> Text provided
This function uses Random Forest Classifier as model. In the default code, there are some modification to the parameters in trying to increase model’s success. 

The function returns the performance of the model in different training models to help the user evaluate the success. The output informs the user about the overfitting and the score of the model (how accurately the model assigned the categories to the data points compared to actual categorisation).

- do_cross_val(kf, df)
This function is nearly identical to cross_validate(df). User should check which one works the best for the visualisation of the model success. 

- trainParameters(df)
This function trains parameters of the model to optimise them. Default code deals with max_depth and min_samples_leaf parameters in Random Forest Classifier for smoothing. User can add additional parameters available to Random Forest Classifier.



In [None]:
# Encoding the Primary Topic column
topicMap = {
    'Demand impact' : 0,
    'People' : 1,
    'Policy recommendations' : 2,
    'Supply impact' : 3,
    'Other operational impact': 4
}
df['label'] = df['Primary Topic'].map(topicMap)

print("Data loaded")


# Gives a more reliable score than just using one split (like below with train_test_split)
def cross_validate(df):
    kf = StratifiedKFold(n_splits=5, shuffle=True) # idea - also try StratifiedKFold
    score = 0
    overfitScore = 0
    count = 0

    for trainIndices, testIndices in kf.split(df['wordVec'], df['label']):
        train, test = df.iloc[trainIndices], df.iloc[testIndices]
        X_train = np.array(train['wordVec'].tolist())
        X_test = np.array(test['wordVec'].tolist())
        y_train = train['label']
        y_test = test['label']

        print('Training model ' + str(count))


        # Modify parameters to improve model/avoid overfitting
        # https://scikit-learn.org/stable/modules/generated/sklearn.ensemble.RandomForestClassifier.html
        # min_samples_leaf : int -- recommended for smoothing
        rf = RandomForestClassifier(n_estimators=100, max_depth=None, min_samples_split=2, min_samples_leaf=1, random_state=1234)

> Data excerpt
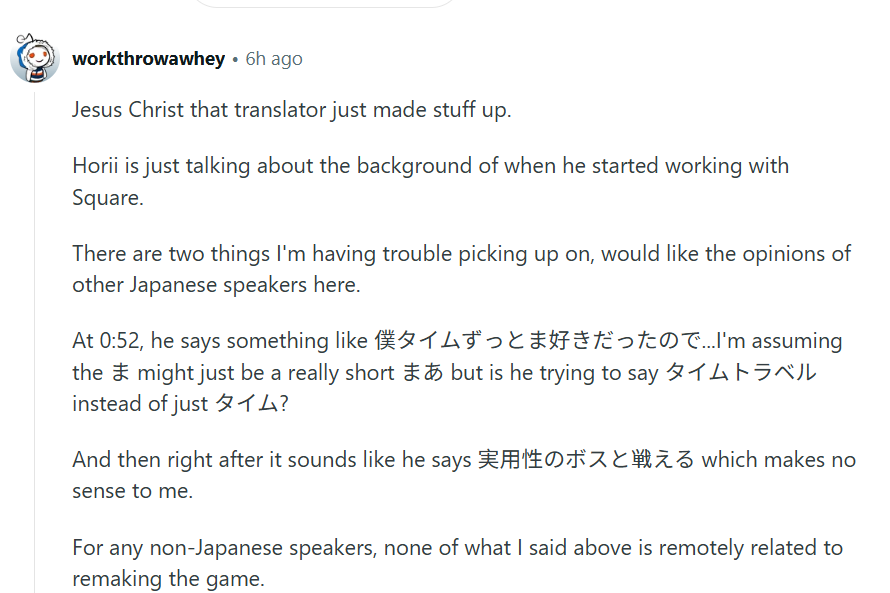Click the phrase 実用性のボスと戦える
Viewport: 890px width, 593px height.
tap(586, 460)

> Required work
1. List every topic name that the topicMap dictionary in the Random Forest text maps to a number.
2. Please transcribe the Random Forest text from "The function returns" up to and including "- trainParameters(df)".

> Answers to the exercise
1.
- Demand impact
- People
- Policy recommendations
- Supply impact
- Other operational impact

2.
The function returns the performance of the model in different training models to help the user evaluate the success. The output informs the user about the overfitting and the score of the model (how accurately the model assigned the categories to the data points compared to actual categorisation).

- do_cross_val(kf, df)
This function is nearly identical to cross_validate(df). User should check which one works the best for the visualisation of the model success. 

- trainParameters(df)